[Stored records]
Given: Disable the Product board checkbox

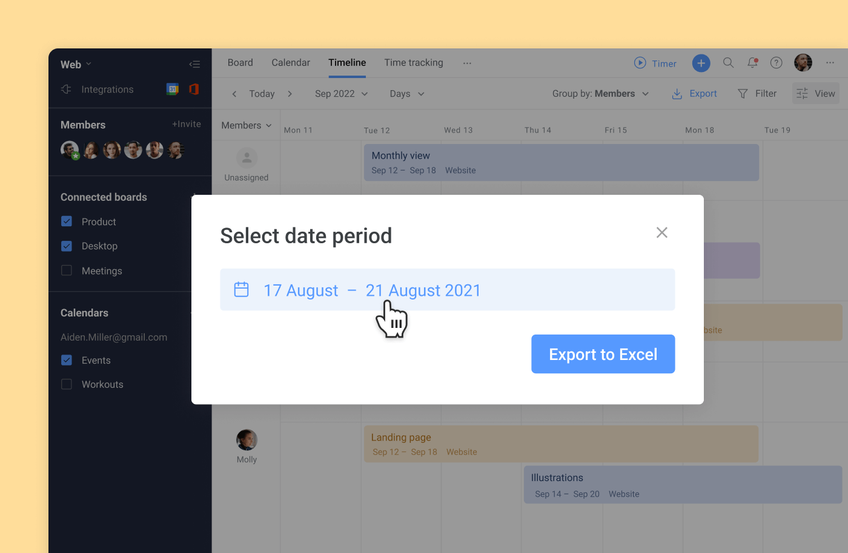Looking at the screenshot, I should [x=67, y=221].
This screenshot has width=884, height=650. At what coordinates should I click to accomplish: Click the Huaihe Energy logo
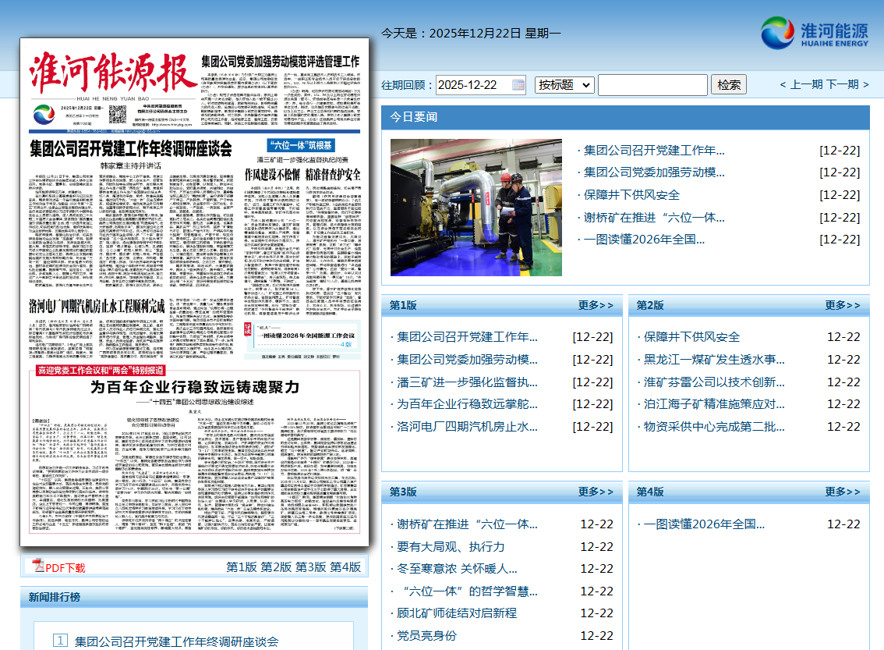coord(815,33)
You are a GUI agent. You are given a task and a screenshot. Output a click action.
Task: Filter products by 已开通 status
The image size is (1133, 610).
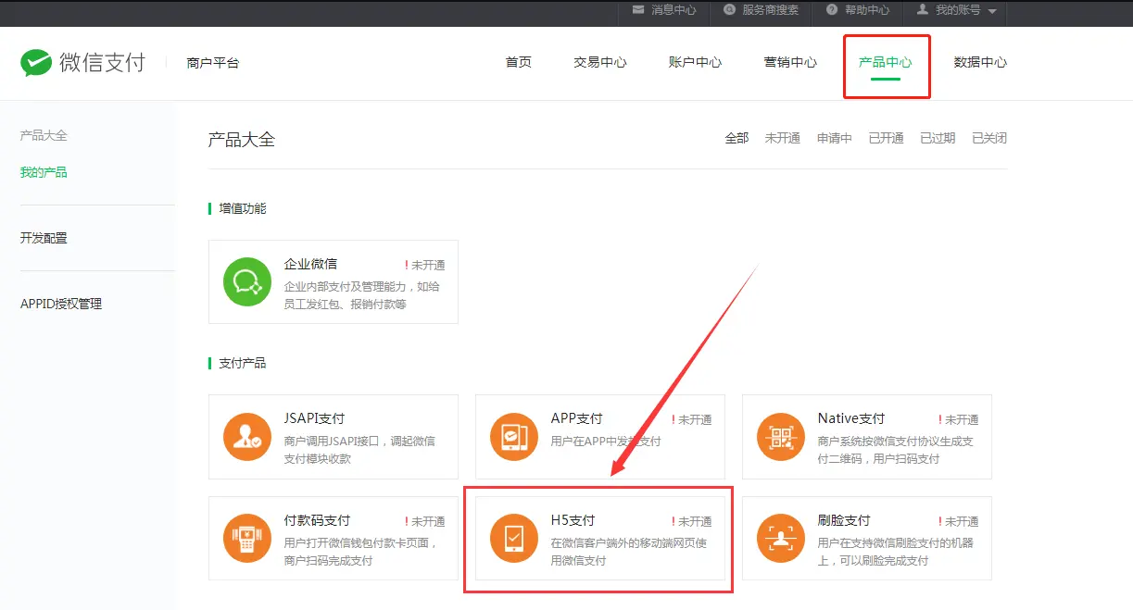pyautogui.click(x=886, y=138)
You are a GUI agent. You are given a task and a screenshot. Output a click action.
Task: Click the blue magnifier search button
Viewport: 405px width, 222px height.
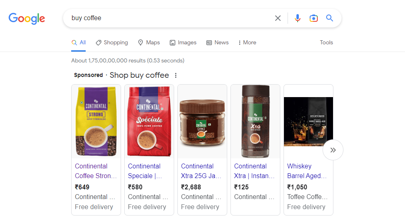329,18
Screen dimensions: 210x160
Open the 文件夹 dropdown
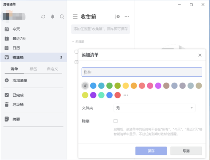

WHAT IS REQUIRED:
Output exactly the lines from the one containing "The image size is (1133, 610)." through the last line of the records above, both included, and leave out the pictures.

RESPONSE TO THIS EXERCISE:
The image size is (1133, 610).
pyautogui.click(x=886, y=138)
You are a GUI agent. You are given a task and a screenshot. Output a click action.
Task: Click the blue magnifier search button
Viewport: 405px width, 222px height.
329,18
Screen dimensions: 210x160
Open the 文件夹 dropdown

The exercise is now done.